Sur l'ensemble des décisions attaquées :

4. Sauf concernant les moyens ci-dessus analysés, Mme B se borne à reprendre dans sa requête les moyens invoqués devant les premiers juges. Ces moyens ont été écartés à bon droit par le jugement du tribunal administratif de Lyon. Par suite, il y a lieu, par adoption des motifs du jugement de première instance, à l'encontre desquels la requérante ne formule aucune critique utile ou pertinente, de rejeter la requête de Mme B en ce qu'elle est manifestement dépourvue de fondement.

5. Il résulte de ce qui précède que la requête de Mme B est manifestement dépourvue de fondement. Dès lors, elle doit être rejetée, y compris en ses conclusions aux fins d'injonction et de mise à la charge de l'État des frais exposés et non compris dans les dépens.

ORDONNE :

Article 1er : La requête de Mme B est rejetée.

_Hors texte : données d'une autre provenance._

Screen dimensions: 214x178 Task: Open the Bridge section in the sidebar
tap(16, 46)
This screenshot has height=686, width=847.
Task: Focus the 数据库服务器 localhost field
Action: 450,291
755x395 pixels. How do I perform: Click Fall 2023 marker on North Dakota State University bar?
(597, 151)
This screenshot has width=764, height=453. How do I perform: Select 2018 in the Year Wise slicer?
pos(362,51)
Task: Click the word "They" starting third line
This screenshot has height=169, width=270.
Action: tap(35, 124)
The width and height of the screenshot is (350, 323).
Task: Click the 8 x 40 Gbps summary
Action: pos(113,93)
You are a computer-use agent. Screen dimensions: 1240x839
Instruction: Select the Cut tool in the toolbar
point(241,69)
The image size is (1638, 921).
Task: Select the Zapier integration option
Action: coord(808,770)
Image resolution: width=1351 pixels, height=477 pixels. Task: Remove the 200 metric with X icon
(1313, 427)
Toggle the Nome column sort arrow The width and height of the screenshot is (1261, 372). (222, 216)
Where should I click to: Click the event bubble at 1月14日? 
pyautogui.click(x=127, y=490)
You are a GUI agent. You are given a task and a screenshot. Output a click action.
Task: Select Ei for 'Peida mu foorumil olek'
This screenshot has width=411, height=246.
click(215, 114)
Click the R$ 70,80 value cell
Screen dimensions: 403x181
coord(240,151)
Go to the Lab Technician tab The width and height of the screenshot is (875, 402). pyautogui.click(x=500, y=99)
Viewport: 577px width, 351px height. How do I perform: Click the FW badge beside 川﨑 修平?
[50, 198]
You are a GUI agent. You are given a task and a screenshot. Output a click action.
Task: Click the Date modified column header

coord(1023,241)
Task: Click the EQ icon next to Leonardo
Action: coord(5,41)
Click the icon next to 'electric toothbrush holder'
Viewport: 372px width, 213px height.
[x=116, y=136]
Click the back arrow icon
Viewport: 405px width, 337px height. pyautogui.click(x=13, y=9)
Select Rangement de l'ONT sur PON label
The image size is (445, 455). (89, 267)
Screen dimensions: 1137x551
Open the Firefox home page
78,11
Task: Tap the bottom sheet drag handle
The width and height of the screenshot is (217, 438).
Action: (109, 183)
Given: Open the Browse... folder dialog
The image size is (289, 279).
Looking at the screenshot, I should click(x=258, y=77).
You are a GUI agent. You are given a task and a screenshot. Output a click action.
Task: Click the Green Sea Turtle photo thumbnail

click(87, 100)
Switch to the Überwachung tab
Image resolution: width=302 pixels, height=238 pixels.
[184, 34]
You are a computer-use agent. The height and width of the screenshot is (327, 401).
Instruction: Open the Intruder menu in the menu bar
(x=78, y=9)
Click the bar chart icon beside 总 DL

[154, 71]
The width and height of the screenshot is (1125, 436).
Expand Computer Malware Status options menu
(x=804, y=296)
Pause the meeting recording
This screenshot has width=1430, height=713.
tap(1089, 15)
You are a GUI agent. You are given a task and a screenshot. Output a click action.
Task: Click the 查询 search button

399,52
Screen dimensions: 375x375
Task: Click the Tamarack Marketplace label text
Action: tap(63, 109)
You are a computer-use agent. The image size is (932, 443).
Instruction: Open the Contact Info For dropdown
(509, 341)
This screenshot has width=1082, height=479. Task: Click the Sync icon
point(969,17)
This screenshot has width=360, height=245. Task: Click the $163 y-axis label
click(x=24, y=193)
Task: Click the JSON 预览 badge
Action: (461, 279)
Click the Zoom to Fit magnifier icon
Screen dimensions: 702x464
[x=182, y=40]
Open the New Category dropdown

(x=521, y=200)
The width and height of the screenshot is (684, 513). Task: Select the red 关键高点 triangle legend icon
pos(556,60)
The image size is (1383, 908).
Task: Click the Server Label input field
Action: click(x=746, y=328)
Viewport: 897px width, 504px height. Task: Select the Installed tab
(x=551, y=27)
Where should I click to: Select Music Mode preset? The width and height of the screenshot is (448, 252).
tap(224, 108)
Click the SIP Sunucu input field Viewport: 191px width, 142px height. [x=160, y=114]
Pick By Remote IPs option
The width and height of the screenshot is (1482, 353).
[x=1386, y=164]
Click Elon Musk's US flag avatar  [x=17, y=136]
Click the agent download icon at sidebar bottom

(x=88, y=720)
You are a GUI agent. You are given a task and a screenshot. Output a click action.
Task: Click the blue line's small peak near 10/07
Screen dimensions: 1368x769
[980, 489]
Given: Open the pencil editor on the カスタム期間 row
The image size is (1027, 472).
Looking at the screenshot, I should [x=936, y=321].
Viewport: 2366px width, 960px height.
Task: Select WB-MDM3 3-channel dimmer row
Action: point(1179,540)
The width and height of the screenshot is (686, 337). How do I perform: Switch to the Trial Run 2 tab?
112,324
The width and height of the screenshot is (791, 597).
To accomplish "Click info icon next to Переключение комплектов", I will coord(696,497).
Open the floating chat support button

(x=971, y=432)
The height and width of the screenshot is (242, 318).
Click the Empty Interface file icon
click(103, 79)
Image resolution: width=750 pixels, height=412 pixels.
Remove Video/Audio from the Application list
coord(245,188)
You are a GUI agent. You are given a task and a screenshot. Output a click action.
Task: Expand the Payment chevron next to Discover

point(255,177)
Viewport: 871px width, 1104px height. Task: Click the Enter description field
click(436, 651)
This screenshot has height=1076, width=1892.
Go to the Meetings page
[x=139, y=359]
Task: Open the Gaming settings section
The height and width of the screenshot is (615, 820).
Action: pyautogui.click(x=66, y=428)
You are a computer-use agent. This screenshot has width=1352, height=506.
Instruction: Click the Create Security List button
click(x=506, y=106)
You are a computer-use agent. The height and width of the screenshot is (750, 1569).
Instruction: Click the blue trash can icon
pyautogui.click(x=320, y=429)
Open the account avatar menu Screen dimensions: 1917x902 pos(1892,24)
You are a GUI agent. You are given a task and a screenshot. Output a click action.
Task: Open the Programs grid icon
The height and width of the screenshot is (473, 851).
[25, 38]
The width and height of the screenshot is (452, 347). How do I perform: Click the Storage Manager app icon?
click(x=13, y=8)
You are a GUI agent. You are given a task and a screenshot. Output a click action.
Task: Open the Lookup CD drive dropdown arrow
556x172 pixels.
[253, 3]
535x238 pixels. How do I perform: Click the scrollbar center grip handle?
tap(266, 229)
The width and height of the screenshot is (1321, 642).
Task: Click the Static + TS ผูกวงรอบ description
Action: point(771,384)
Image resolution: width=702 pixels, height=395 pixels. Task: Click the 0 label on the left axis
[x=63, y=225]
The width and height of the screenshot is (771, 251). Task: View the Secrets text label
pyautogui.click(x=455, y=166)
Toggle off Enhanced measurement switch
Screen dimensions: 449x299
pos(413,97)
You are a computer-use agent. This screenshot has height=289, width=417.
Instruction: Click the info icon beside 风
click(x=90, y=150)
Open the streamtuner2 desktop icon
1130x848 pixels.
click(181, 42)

Article 2 : La présente ordonnance sera notifiée à Mme A B veuve C et au ministre de l'intérieur et des outre-mer.

Copie en sera adressée au préfet du Rhône.

Fait à Lyon, le 31 octobre 2022.

Le président,

La République mande et ordonne au ministre de l'intérieur et des outre-mer en ce qui le concerne ou à tous commissaires de justice à ce requis en ce qui concerne les voies de droit commun contre les parties privées, de pourvoir à l'exécution de la présente décision.